A bad movie is great for a laugh. It has over the top dialogue and most of the time some seriously cheesy acting. (One of my favorites is Vampire Wars: Battle for the Universe [Yes, you read that right; space vampires.] Or if you don't want vampires, there's always Garuda, which should be watched with subtitles AND dubbed [subtitles first, please].)
Over the top writing, however, is just obnoxious. It isn't funny; it can ruin a book, and can keep me from going back to an author.
So what is over the top? Excess. A little bit of everything is good, but too much of something (the word "like" for example) can get ugly and old fast. Don't believe me? Even typos can ruin a book. But let's forget typos and look just at word choices.
(A lot of this also comes down to taste. You have to be your own judge.)
1) Billy rode a bike through the rain to the grocery store. (Meh. It's pretty straight forward; you could use it and be fine.)
Let's get a bit more descriptive.
2) Billy pedaled hard and fast through the rain hoping to make it to the grocery store before he got soaked to the bones. (There's a little more to the story now. Billy isn't just taking his time and enjoying the rain as he rides to the store. He's got a task to do, and he doesn't want to be out in the rain any longer than he has to.)
3) Billy pumped the pedals of his father's too large bike through the pouring rain to get to the grocery store, not caring that his jacket was already sticking to his back and water was seeping into his shoes. (More description adds another layer to the story. Billy isn't just trying to get to the store, it's starting to seem important that he gets there. Why else would he take his dad's bike even though it's too big for him and ride it through a storm just to get to the grocery store? What is so important? The reader will start to wonder, possibly without even realizing it. We're gonna have to break this sentence up soon!)
4) Billy pumped the pedals of his father's too large bike with the short, chubby legs of a child. He pedaled hard through the torrent of rain that stung his face and made his clothes stick to him; his shoes squelched with every pump of the pedals.

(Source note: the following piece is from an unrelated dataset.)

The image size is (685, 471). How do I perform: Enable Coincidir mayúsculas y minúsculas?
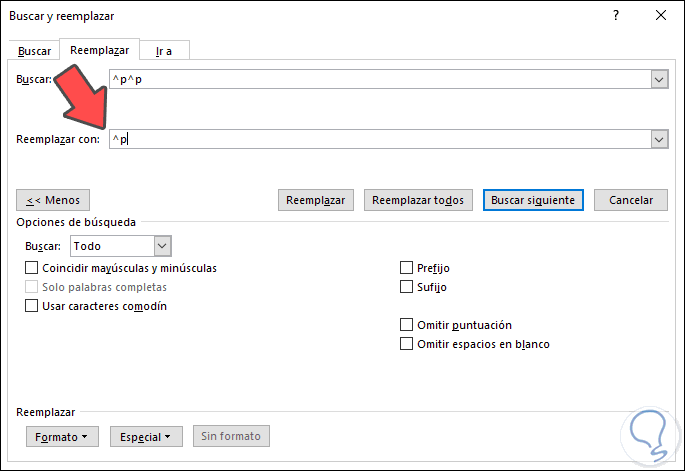pyautogui.click(x=32, y=268)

He struggled up the hill towards the grocery store. (Alright, this is good. At least I think so, and I even think we're starting to hit the point of no return. Let's see how much further I can take this.)
5) The rain beat down on Billy as he slammed down on the pedals of his father's awkwardly large bike. His jacket stuck to his back, and his wet jeans made it hard to maneuver the bike up the hill. Rain pelted his face, stinging his eyes and making it difficult to navigate. Billy ignored the sound of his socks squelching inside of his soaked shoes and the raw blisters that were forming; he pedaled on. The grocery store was close.
Are we getting the picture? 'Cause this is getting hard haha, as well it should be. It should get harder and harder to write like this and keep adding details without really changing anything. Which shows that your inner editor knows something is not quite right, and sooner or later you'll start cringing. It'll be too much. I'm not going to keep going because frankly just writing number 5 up there hurt me; I kept catching myself revising it.
Now if you find a paragraph like- or more extreme than- number 5, try to work back words until you've got something a little more manageable. Find out what the core of it is; in this case: Billy rode a bike through the rain to the grocery store.
So that's my two cents for the week. I hope it made sense and that it might actually help someone. Good luck with your writing, and let me know if you give this a shot (and how it works out for you)!
What techniques/tricks/exercises do you use to tighten up your writing?